Task prompt:
Only the lines from the one containing "Sign up for free (492, 2247)" to the end of the listing below should be returned, exactly as written and without pictures.

Material to process:
>>>>>
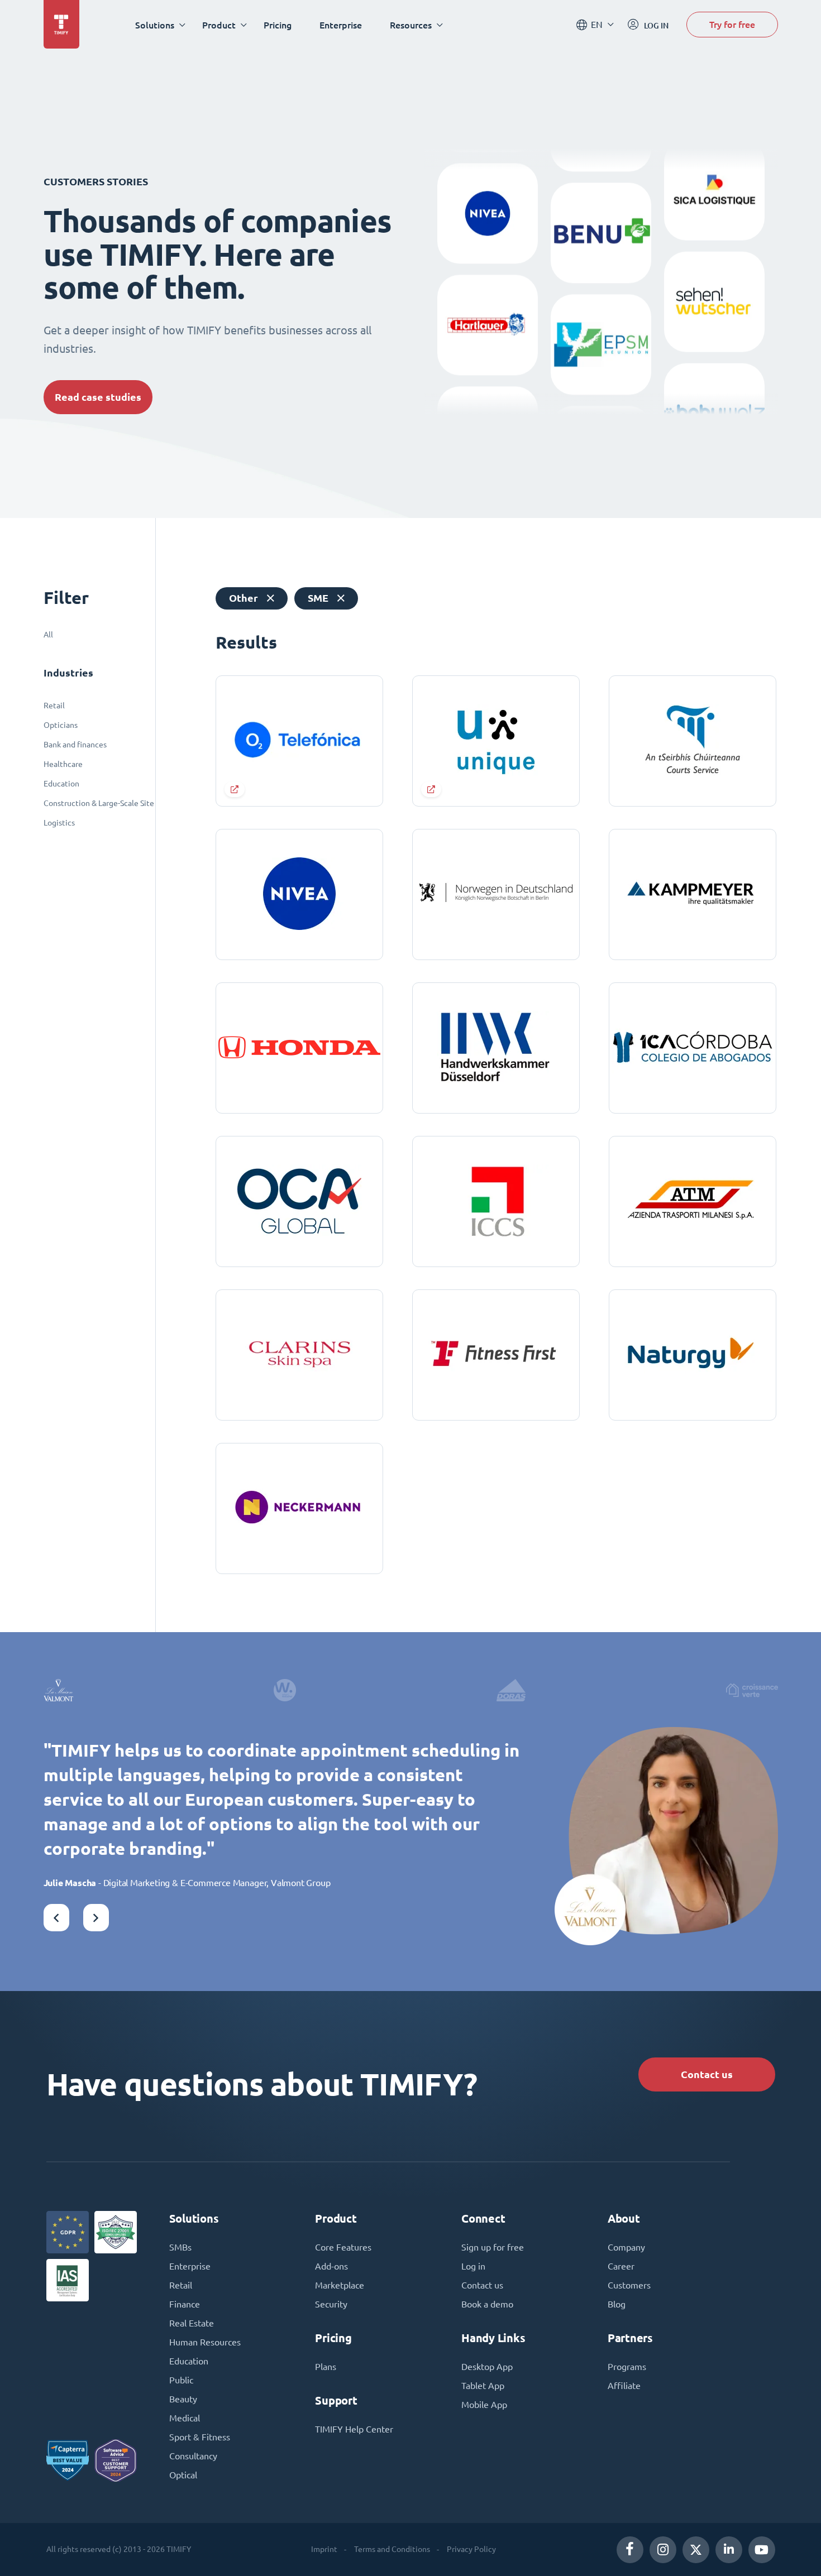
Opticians (61, 725)
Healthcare (63, 764)
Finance (184, 2304)
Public (181, 2380)
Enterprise (340, 25)
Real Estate (191, 2323)
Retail (54, 705)
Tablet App (482, 2386)
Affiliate (624, 2386)
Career (621, 2266)
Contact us (707, 2074)
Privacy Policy (471, 2549)
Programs (627, 2367)
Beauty (183, 2399)
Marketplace (339, 2285)
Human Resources (205, 2342)
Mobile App (484, 2405)
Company (626, 2247)
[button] (56, 1917)
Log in (473, 2266)
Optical (183, 2475)
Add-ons (331, 2266)
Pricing (278, 25)
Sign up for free (492, 2247)
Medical (184, 2418)
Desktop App (487, 2367)
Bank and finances (75, 744)
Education (61, 783)
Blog (617, 2304)
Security (331, 2304)
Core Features (343, 2247)
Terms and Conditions (392, 2549)
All (48, 634)
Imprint (324, 2549)
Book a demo (487, 2304)
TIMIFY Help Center (354, 2429)
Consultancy (193, 2456)
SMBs (180, 2247)
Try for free (732, 24)
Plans (325, 2367)
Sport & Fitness (199, 2437)
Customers (629, 2285)
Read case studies (98, 397)
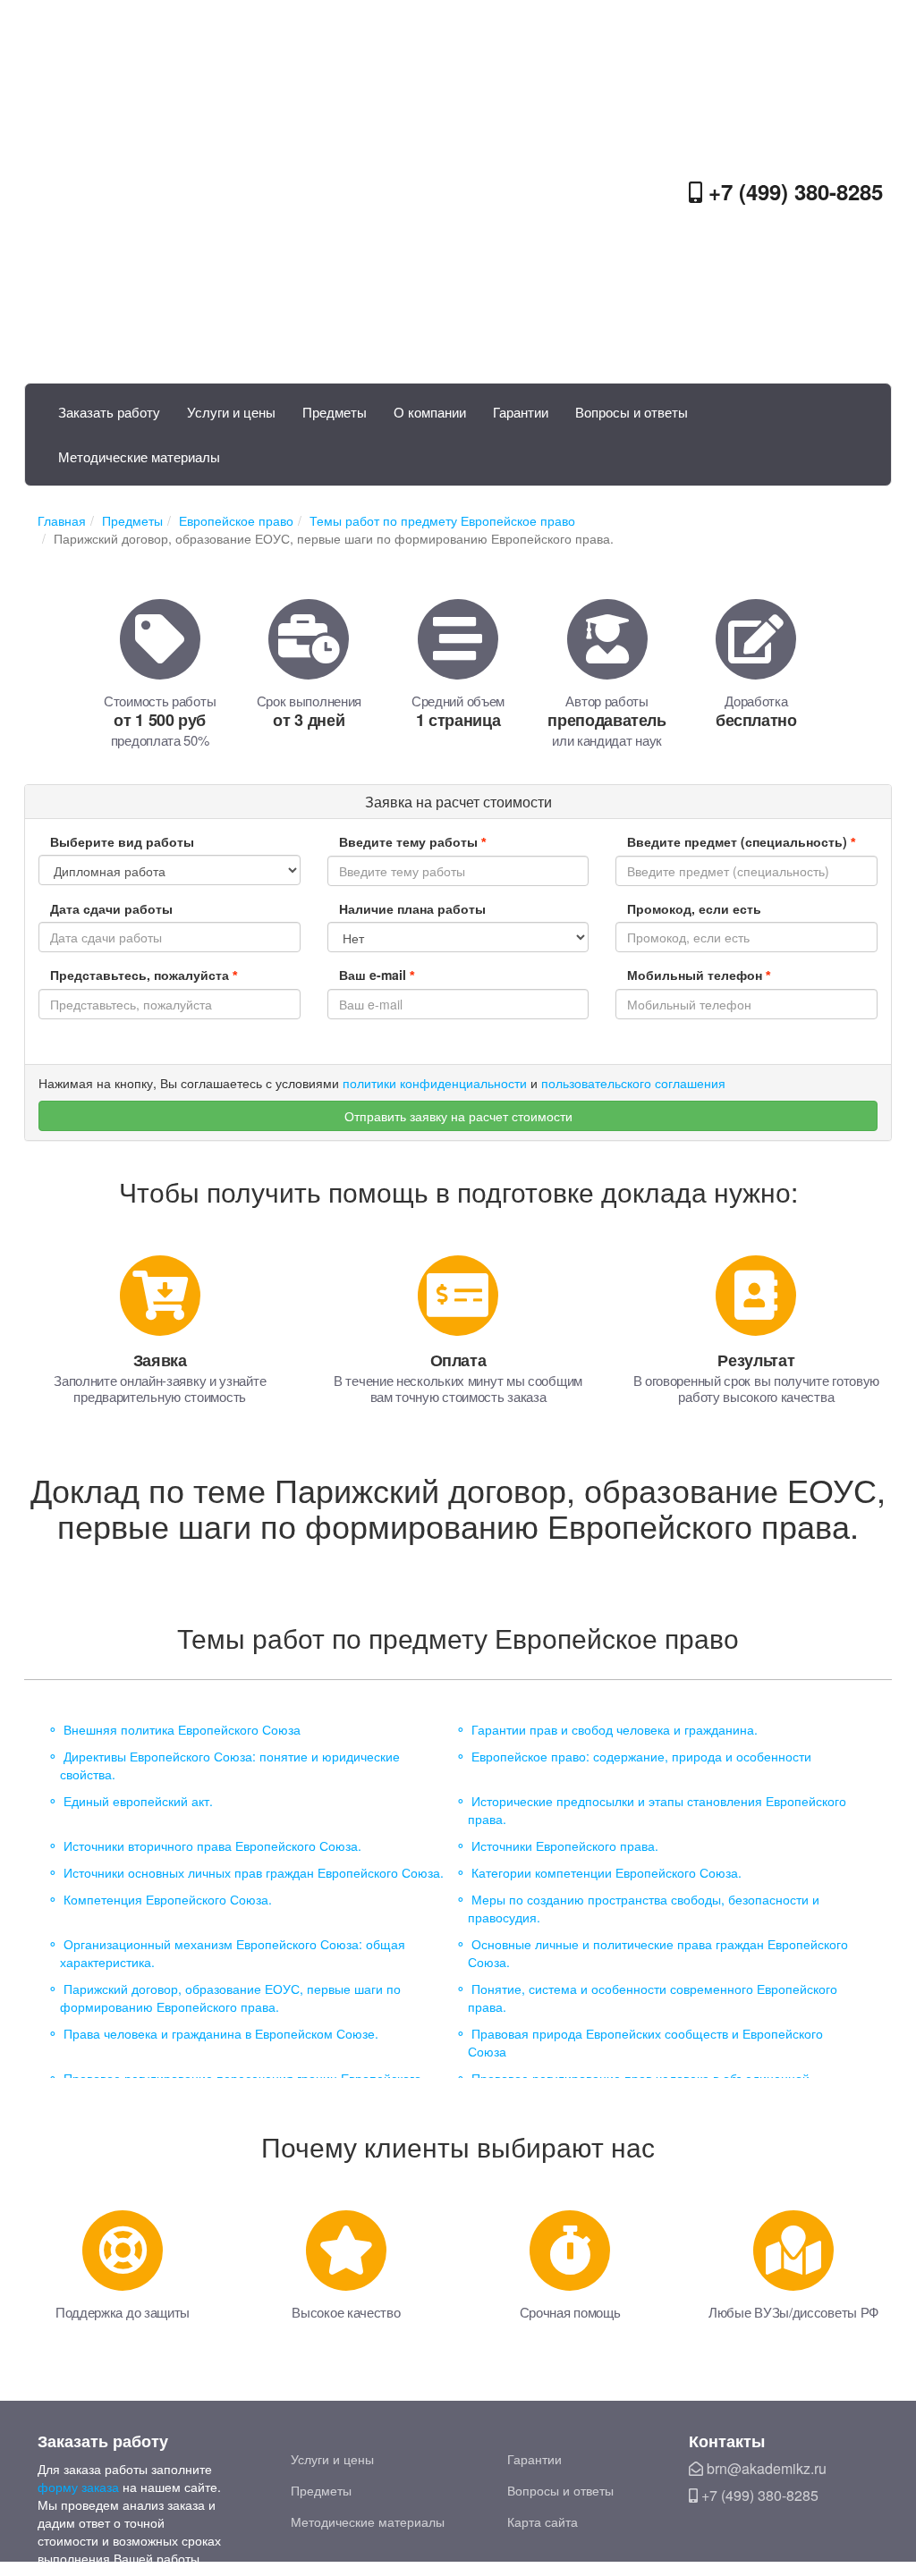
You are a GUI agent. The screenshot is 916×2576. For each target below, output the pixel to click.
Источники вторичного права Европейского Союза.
<<<<<
Output:
Sign up for free (492, 2247)
Medical (184, 2418)
Desktop App (487, 2367)
Bank and finances (75, 744)
Education (61, 783)
Blog (617, 2304)
Security (331, 2304)
Core Features (343, 2247)
Terms and Conditions (392, 2549)
All (48, 634)
Imprint (324, 2549)
Book a demo (487, 2304)
TIMIFY Help Center (354, 2429)
Consultancy (193, 2456)
SMBs (180, 2247)
Try for free (732, 24)
Plans (325, 2367)
Sport & Fitness (199, 2437)
Customers (629, 2285)
Read case studies (98, 397)
You are a GUI agent. The screenshot is 916×2576. For each target below, output the pixel to click.
Источники вторичного права Европейского Союза.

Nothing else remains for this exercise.